Another weak quarter, led by Telecom:
Telecom witnessed a decline of 5.1% QoQ. While within Enterprise, Others (-8.5%) and BFSI (-2.7%) were the weakest, manufacturing remained resilient growing 2.1%. The top 5 clients’ revenues declined 7.2% QoQ, sixth-straight quarter of decline. Management expects revenues to remain soft in the near term, due to pressure on discretionary spends and rationalisation of non-core areas.
Margin hit new all-time low:
Ebit margins at 4.7% (-210bps QoQ) were below IIFLe of 5.5% led by negative operating leverage, investments in freshers and one-off business restructuring impact (-260bps). Management expects margins to remain subdued in Q3; its business restructuring exercise to result in margin improvement in Q4 and FY25.

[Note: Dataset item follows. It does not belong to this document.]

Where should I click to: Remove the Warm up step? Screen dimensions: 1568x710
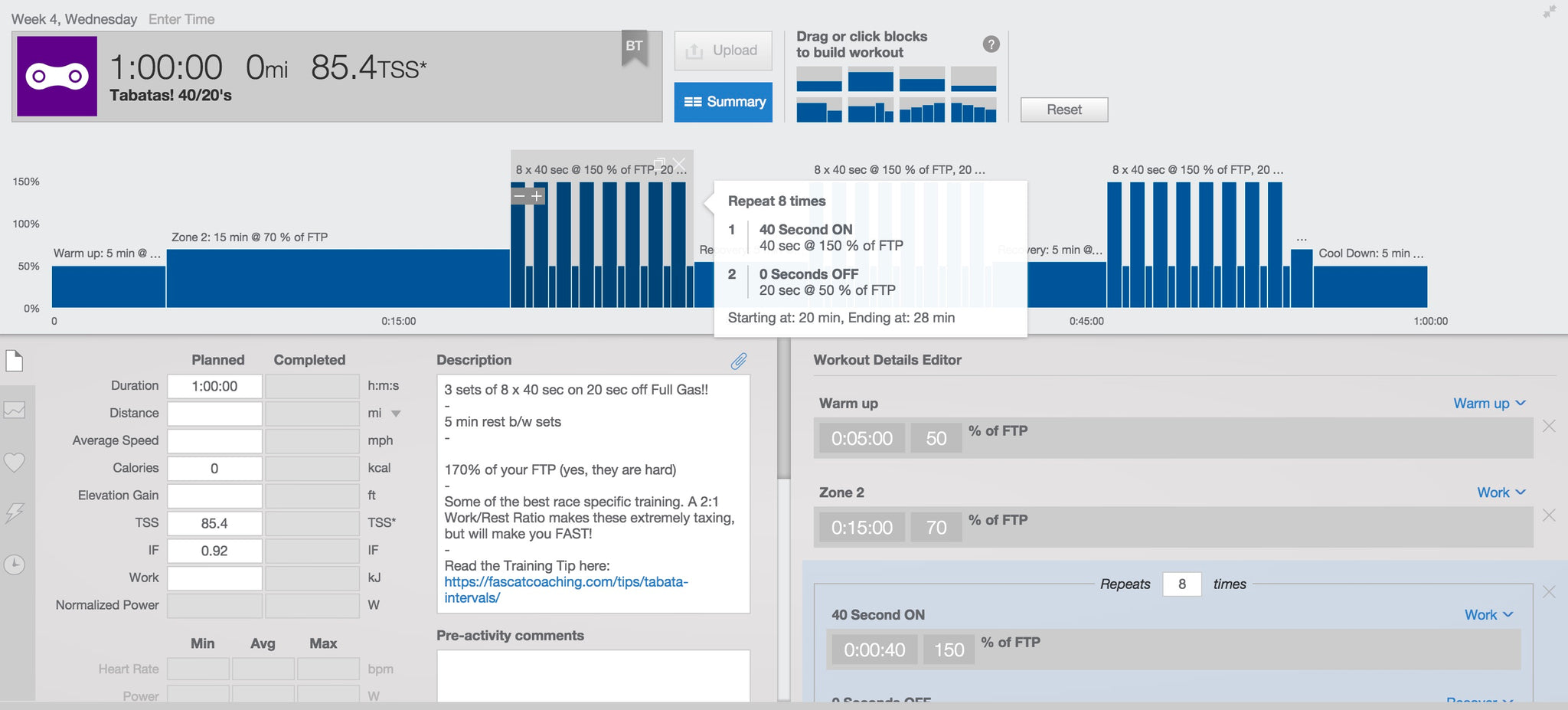click(x=1549, y=426)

Turnaround still sometime away, given the challenges:
TECHM’s H1 performance highlights the execution challenges for the new CEO, given the tough macro. Hence, analysts of IIFL Capital Services believe the turnaround may take longer than the Street anticipates. They maintain REDUCE, since valuations are already pricing in a recovery with little room for error. Key risk: Demand recovery.